Elle réclame aussi le renouvellement complet d'une classe politique qui a déjà fait s'envoler dans les vapeurs de la corruption l'équivalent de deux fois le PIB de l'un des pays les plus riches en pétrole au monde.

Alors que les cercles politiques ont déjà fuité des noms, comme des ballons d'essai, tous sont rejetés sur la place Tahrir de Bagdad. «Nos martyrs ne sont pas tombés pour les partis, mais pour la patrie», s'est emporté un protestataire.

Alors que M. Abdel Mahdi est le premier chef de gouvernement à se retirer avant la fin de son mandat, l'Irak, dont la Constitution ne prévoit pas la possibilité d'une démission, entre dans l'inconnu.

Au Parlement, le plus éclaté de l'Irak post-Saddam Hussein, le député Sarkawt Shams Eddine a raconté qu'il n'y avait eu aucun vote : «le chef du Parlement a demandé si quelqu'un objectait à la démission du Premier ministre et personne ne l'a fait».

Dans les rues, les défilés se sont transformés en processions funéraires, y compris à Mossoul, grande ville sunnite du nord, où des centaines d'étudiants vêtus de noir se sont rassemblés.
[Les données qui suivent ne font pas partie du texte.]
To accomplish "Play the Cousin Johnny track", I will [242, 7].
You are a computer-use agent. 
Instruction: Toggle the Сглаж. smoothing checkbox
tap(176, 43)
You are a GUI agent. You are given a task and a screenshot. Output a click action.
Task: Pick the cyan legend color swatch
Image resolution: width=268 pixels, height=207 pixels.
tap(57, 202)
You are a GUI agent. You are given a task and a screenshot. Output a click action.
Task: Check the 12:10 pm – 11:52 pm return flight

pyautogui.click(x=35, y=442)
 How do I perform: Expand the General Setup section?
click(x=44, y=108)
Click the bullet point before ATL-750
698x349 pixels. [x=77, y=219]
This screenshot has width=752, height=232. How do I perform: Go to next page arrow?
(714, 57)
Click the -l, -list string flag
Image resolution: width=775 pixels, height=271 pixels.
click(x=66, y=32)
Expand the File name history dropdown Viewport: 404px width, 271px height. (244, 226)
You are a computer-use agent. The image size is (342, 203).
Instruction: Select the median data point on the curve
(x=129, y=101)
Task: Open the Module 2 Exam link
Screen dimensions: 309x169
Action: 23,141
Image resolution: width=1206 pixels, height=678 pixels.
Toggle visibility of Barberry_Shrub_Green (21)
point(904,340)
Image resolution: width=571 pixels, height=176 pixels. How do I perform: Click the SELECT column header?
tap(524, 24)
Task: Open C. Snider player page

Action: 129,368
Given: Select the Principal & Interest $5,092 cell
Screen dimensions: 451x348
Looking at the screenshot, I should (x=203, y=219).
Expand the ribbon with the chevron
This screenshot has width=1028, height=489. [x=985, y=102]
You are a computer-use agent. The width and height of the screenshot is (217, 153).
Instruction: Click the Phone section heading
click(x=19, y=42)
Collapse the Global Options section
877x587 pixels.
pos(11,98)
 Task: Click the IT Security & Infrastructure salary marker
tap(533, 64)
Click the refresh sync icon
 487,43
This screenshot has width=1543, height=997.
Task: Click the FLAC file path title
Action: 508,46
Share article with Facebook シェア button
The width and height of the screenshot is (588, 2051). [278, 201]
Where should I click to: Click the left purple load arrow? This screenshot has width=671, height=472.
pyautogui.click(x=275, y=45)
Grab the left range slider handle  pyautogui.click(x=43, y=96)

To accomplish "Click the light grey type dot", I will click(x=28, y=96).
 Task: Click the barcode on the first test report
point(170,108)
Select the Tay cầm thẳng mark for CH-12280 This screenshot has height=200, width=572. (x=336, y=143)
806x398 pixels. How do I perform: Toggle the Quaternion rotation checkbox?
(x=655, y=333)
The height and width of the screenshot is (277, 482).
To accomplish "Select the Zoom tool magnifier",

Un manifestant irakien blessé est extirpé d'un tuk-tuk, le 29 novembre 2019 à Bagdad [AHMAD AL-RUBAYE / AFP]
Un manifestant irakien blessé est extirpé d'un tuk-tuk, le 29 novembre 2019 à Bagdad

Les provinces sunnites, reprises au groupe Etat islamique (EI) il y a deux ans, s'étaient tenues à l'écart du mouvement jusqu'ici. Si leurs habitants se plaignent des mêmes maux que dans le sud, ils redoutent d'être taxés de nostalgiques de Saddam Hussein ou de l'EI, accusations déjà portées ailleurs contre les manifestants par leurs détracteurs.

Après deux mois de contestation, Zahra Ahmed, étudiante à Mossoul, estime toutefois que «c'est le minimum» à faire «pour les martyrs de Nassiriya et Najaf», deux villes du sud où près de 70 manifestants ont été tués ces trois derniers jours.

«Tout l'Irak est présent, maintenant le gouvernement doit répondre aux revendications», a renchéri Hussein Khidhir, étudiant en sciences de l'Education.

Vendredi, une autre province sunnite, Salaheddine, avait déclaré trois jours de deuil. Dimanche, huit provinces du sud chiite ont observé ce deuil.